-- begin Input data --

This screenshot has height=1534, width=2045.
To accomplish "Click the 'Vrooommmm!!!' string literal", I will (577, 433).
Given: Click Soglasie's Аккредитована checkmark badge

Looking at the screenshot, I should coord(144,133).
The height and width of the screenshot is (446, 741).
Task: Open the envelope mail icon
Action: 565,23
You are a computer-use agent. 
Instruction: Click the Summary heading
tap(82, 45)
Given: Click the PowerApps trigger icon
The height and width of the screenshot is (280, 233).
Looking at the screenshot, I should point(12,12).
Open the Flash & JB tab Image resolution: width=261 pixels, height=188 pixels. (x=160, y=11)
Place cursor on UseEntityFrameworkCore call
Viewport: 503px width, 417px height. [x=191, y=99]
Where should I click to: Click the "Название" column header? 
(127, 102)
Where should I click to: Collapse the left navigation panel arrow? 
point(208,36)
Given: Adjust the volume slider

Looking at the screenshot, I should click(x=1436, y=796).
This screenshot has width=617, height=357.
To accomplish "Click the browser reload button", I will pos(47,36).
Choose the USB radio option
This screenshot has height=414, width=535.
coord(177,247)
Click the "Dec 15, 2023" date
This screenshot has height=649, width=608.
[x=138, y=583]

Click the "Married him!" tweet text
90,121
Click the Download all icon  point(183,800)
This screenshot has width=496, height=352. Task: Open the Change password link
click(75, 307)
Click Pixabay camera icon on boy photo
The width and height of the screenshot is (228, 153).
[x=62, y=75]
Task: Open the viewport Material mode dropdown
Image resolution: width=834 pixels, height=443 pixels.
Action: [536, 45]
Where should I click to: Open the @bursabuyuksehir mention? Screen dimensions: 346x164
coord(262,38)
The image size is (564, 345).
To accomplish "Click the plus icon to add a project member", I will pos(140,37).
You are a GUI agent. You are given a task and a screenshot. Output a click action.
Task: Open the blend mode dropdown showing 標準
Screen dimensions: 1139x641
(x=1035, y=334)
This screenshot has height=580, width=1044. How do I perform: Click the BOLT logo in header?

-- end Input data --

## Do this
Arrange every line of the items above as a numbered list, leaving out the blank lines.

## The reply
1. This screenshot has height=1534, width=2045.
2. To accomplish "Click the 'Vrooommmm!!!' string literal", I will (577, 433).
3. Given: Click Soglasie's Аккредитована checkmark badge
4. Looking at the screenshot, I should coord(144,133).
5. The height and width of the screenshot is (446, 741).
6. Task: Open the envelope mail icon
7. Action: 565,23
8. You are a computer-use agent. 
9. Instruction: Click the Summary heading
10. tap(82, 45)
11. Given: Click the PowerApps trigger icon
12. The height and width of the screenshot is (280, 233).
13. Looking at the screenshot, I should point(12,12).
14. Open the Flash & JB tab Image resolution: width=261 pixels, height=188 pixels. (x=160, y=11)
15. Place cursor on UseEntityFrameworkCore call
16. Viewport: 503px width, 417px height. [x=191, y=99]
17. Where should I click to: Click the "Название" column header? 
18. (127, 102)
19. Where should I click to: Collapse the left navigation panel arrow? 
20. point(208,36)
21. Given: Adjust the volume slider
22. Looking at the screenshot, I should click(x=1436, y=796).
23. This screenshot has width=617, height=357.
24. To accomplish "Click the browser reload button", I will pos(47,36).
25. Choose the USB radio option
26. This screenshot has height=414, width=535.
27. coord(177,247)
28. Click the "Dec 15, 2023" date
29. This screenshot has height=649, width=608.
30. [x=138, y=583]
31. Click the "Married him!" tweet text
32. 90,121
33. Click the Download all icon  point(183,800)
34. This screenshot has width=496, height=352. Task: Open the Change password link
35. click(75, 307)
36. Click Pixabay camera icon on boy photo
37. The width and height of the screenshot is (228, 153).
38. [x=62, y=75]
39. Task: Open the viewport Material mode dropdown
40. Image resolution: width=834 pixels, height=443 pixels.
41. Action: [536, 45]
42. Where should I click to: Open the @bursabuyuksehir mention? Screen dimensions: 346x164
43. coord(262,38)
44. The image size is (564, 345).
45. To accomplish "Click the plus icon to add a project member", I will pos(140,37).
46. You are a GUI agent. You are given a task and a screenshot. Output a click action.
47. Task: Open the blend mode dropdown showing 標準
48. Screen dimensions: 1139x641
49. (x=1035, y=334)
50. This screenshot has height=580, width=1044. How do I perform: Click the BOLT logo in header?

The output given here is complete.